As another aspect, the present invention also provides a computer-readable medium that may be contained in the apparatus described in the above embodiments; or may be separate and not incorporated into the device. The computer readable medium carries one or more programs which, when executed by a device, cause the device to comprise: obtaining the central region coordinates of each character in the text line image by using a deep learning network; performing image processing on the text line image to acquire the boundary of the text line; determining a segmentation point between adjacent characters according to the coordinates of the central area of each character in the text line image and the position of the central area of each character in the vertical projection image of the text line image; and according to the boundary of the text line and the dividing point between the adjacent characters, performing text character division.

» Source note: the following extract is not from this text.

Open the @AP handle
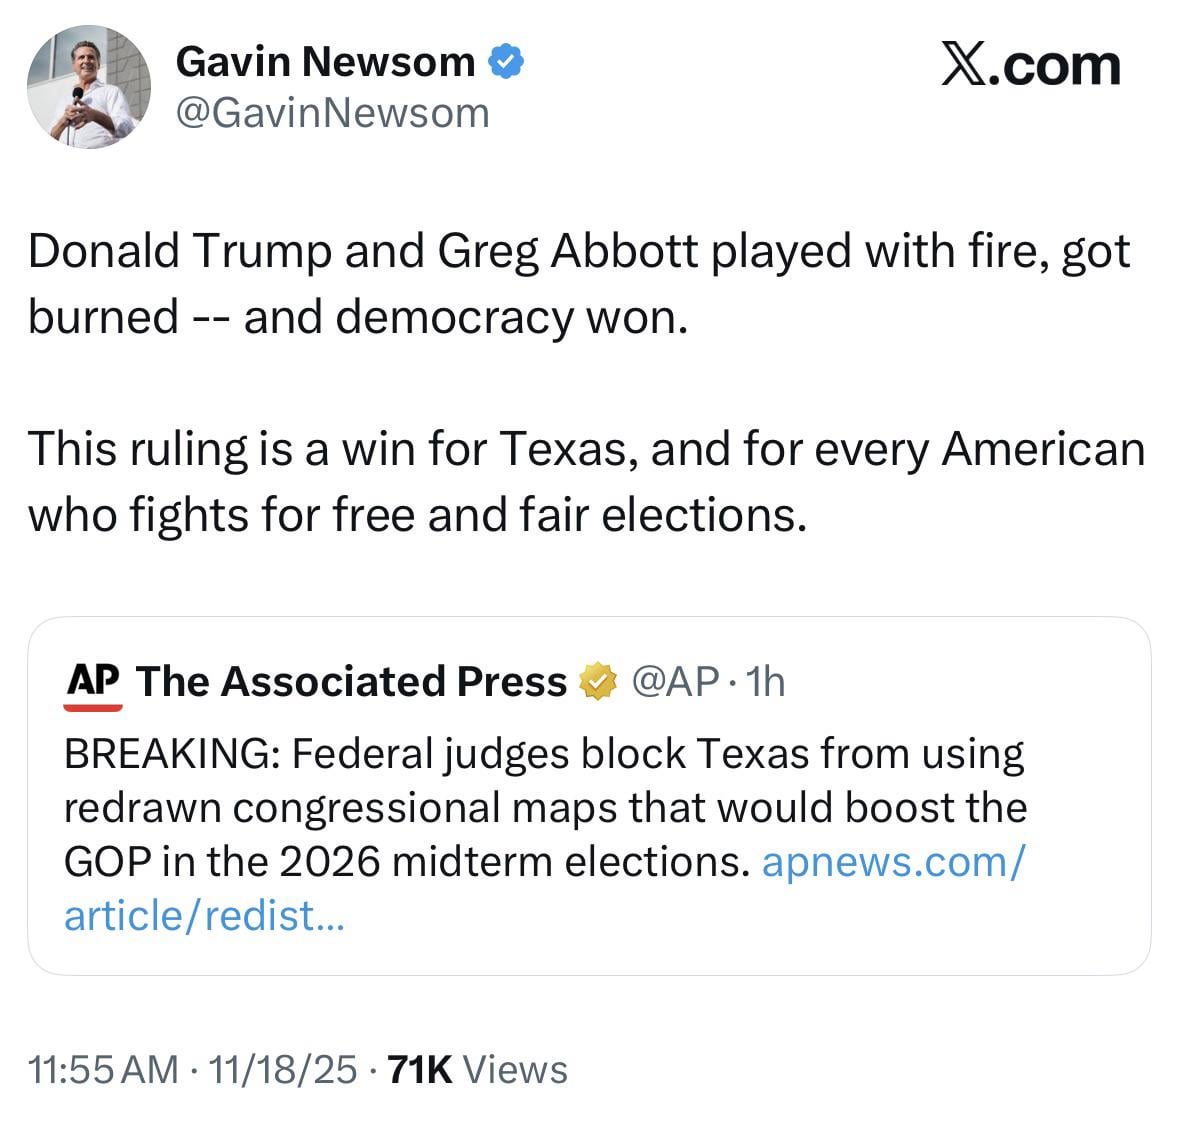The width and height of the screenshot is (1179, 1131). (675, 682)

According to the technical scheme of the embodiment of the invention, the central region coordinates of each character in the text line image are obtained by using a deep learning network; performing image processing on the text line image to acquire the boundary of the text line; determining a segmentation point between adjacent characters according to the coordinates of the central area of each character in the text line image and the position of the central area of each character in the vertical projection image of the text line image; according to the technical scheme of text character segmentation according to the boundary of the text line and the segmentation points between the adjacent characters, the segmentation points between the adjacent characters are determined by combining a deep learning network and an image processing technology and are used for text character segmentation, accurate character segmentation is achieved, the segmentation result is accurate, the accuracy of character recognition can be improved, the reliability of an OCR result is increased, manual operation is effectively replaced, and labor and time cost are saved.

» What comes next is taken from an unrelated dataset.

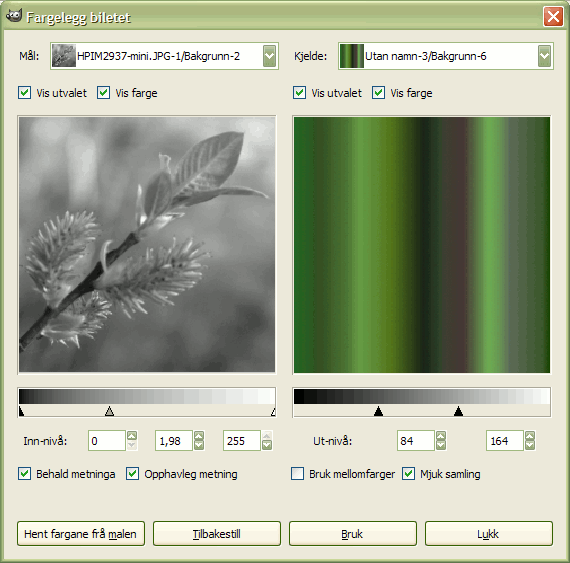Screen dimensions: 570x563
Task: Expand the Kjelde dropdown arrow
Action: [x=544, y=56]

The above-described embodiments should not be construed as limiting the scope of the invention. Those skilled in the art will appreciate that various modifications, combinations, sub-combinations, and substitutions can occur, depending on design requirements and other factors. Any modification, equivalent replacement, and improvement made within the spirit and principle of the present invention should be included in the protection scope of the present invention.